STATED PROBLEM:
Can you edit the rows below so that "Screen dimensions" reads "Display size" everywhere, with nothing else changed?

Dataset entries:
* * * * * * *

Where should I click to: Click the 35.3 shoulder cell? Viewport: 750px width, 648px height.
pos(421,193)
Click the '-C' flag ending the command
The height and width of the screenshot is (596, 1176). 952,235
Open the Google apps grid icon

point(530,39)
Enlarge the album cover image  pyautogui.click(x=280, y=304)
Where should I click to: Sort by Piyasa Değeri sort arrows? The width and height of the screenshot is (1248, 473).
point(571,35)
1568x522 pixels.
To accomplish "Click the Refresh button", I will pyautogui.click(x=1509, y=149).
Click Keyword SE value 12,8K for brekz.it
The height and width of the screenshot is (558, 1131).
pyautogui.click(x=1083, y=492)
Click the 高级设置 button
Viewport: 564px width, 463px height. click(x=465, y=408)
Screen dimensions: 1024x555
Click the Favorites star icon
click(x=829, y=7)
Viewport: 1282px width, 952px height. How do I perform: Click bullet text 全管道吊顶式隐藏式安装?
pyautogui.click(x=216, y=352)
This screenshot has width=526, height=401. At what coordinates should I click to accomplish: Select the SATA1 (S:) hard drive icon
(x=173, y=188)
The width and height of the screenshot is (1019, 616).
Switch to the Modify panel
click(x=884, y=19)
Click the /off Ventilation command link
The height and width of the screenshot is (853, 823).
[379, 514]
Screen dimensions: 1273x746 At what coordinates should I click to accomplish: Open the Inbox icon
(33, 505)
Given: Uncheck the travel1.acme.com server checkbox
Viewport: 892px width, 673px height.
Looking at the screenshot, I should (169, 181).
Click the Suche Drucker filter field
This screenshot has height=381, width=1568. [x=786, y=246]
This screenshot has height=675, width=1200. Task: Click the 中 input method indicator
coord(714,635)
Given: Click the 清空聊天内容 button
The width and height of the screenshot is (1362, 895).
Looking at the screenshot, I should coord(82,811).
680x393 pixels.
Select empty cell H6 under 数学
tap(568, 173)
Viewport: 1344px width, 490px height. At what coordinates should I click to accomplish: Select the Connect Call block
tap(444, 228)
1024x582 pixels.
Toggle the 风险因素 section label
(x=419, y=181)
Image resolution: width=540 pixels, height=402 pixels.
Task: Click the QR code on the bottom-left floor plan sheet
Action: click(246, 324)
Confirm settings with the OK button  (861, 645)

* * * * * * *

FULL RESPONSE:
Where should I click to: Click the 35.3 shoulder cell? Viewport: 750px width, 648px height.
pos(421,193)
Click the '-C' flag ending the command
The height and width of the screenshot is (596, 1176). 952,235
Open the Google apps grid icon

point(530,39)
Enlarge the album cover image  pyautogui.click(x=280, y=304)
Where should I click to: Sort by Piyasa Değeri sort arrows? The width and height of the screenshot is (1248, 473).
point(571,35)
1568x522 pixels.
To accomplish "Click the Refresh button", I will pyautogui.click(x=1509, y=149).
Click Keyword SE value 12,8K for brekz.it
The height and width of the screenshot is (558, 1131).
pyautogui.click(x=1083, y=492)
Click the 高级设置 button
Viewport: 564px width, 463px height. click(x=465, y=408)
Display size: 1024x555
Click the Favorites star icon
click(x=829, y=7)
Viewport: 1282px width, 952px height. How do I perform: Click bullet text 全管道吊顶式隐藏式安装?
pyautogui.click(x=216, y=352)
This screenshot has width=526, height=401. At what coordinates should I click to accomplish: Select the SATA1 (S:) hard drive icon
(x=173, y=188)
The width and height of the screenshot is (1019, 616).
Switch to the Modify panel
click(x=884, y=19)
Click the /off Ventilation command link
The height and width of the screenshot is (853, 823).
[379, 514]
Display size: 1273x746 At what coordinates should I click to accomplish: Open the Inbox icon
(33, 505)
Given: Uncheck the travel1.acme.com server checkbox
Viewport: 892px width, 673px height.
Looking at the screenshot, I should (169, 181).
Click the Suche Drucker filter field
This screenshot has height=381, width=1568. [x=786, y=246]
This screenshot has height=675, width=1200. Task: Click the 中 input method indicator
coord(714,635)
Given: Click the 清空聊天内容 button
The width and height of the screenshot is (1362, 895).
Looking at the screenshot, I should coord(82,811).
680x393 pixels.
Select empty cell H6 under 数学
tap(568, 173)
Viewport: 1344px width, 490px height. At what coordinates should I click to accomplish: Select the Connect Call block
tap(444, 228)
1024x582 pixels.
Toggle the 风险因素 section label
(x=419, y=181)
Image resolution: width=540 pixels, height=402 pixels.
Task: Click the QR code on the bottom-left floor plan sheet
Action: click(246, 324)
Confirm settings with the OK button  (861, 645)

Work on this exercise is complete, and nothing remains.